§ **Stated goal**
Return every line of the records below verbatim, leaving out the pictures.

§ **Provided data**
— BEGIN —
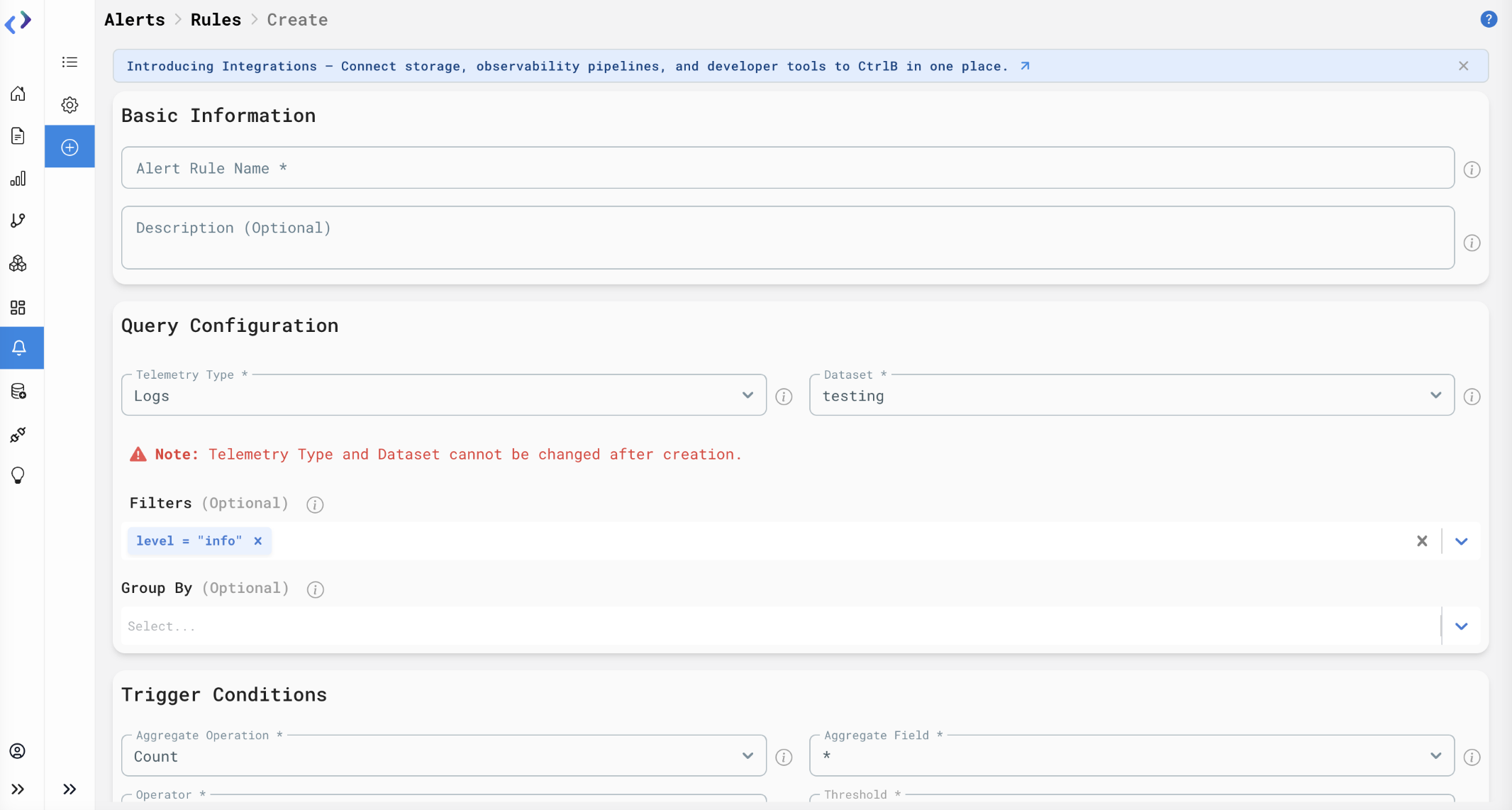
Task: Open the Integrations plug icon
Action: pos(18,435)
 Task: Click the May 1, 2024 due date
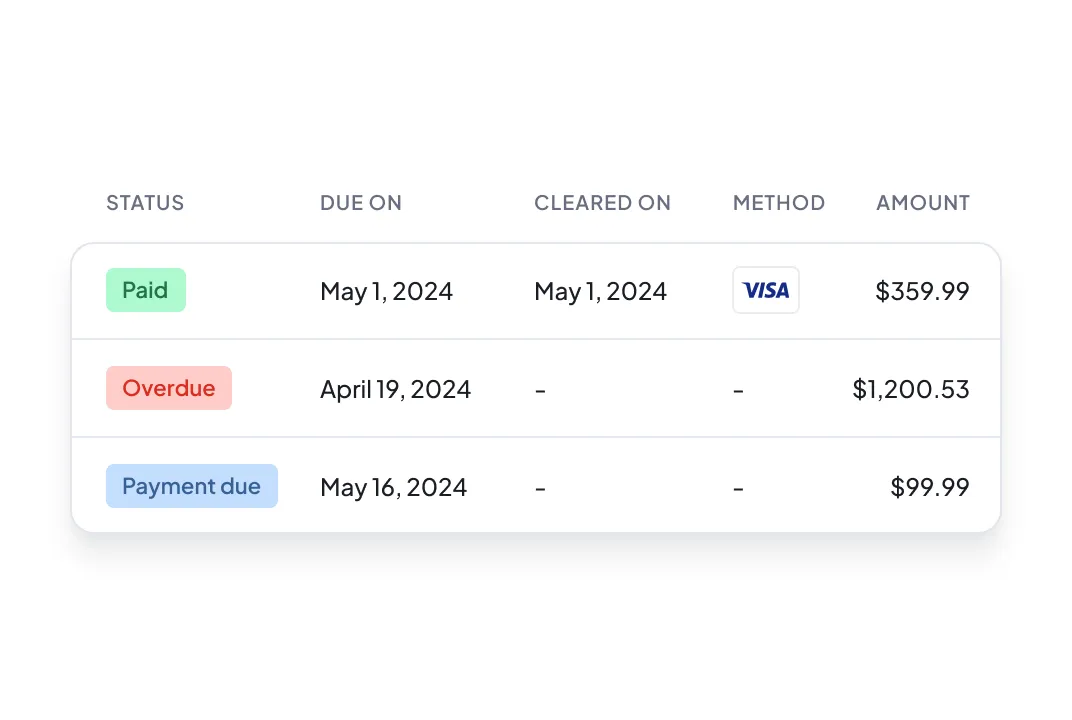[x=386, y=291]
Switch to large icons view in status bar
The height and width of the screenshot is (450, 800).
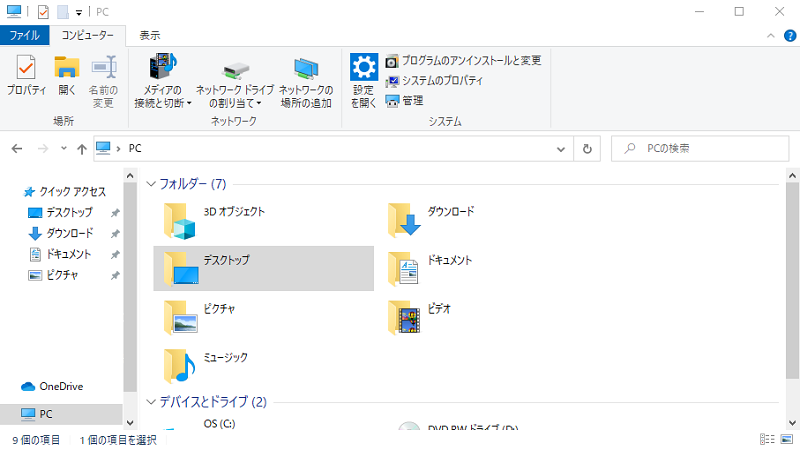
— END —
§ **Written answer**
Task: Open the Integrations plug icon
Action: pos(18,435)
 Task: Click the May 1, 2024 due date
[x=386, y=291]
Switch to large icons view in status bar
The height and width of the screenshot is (450, 800).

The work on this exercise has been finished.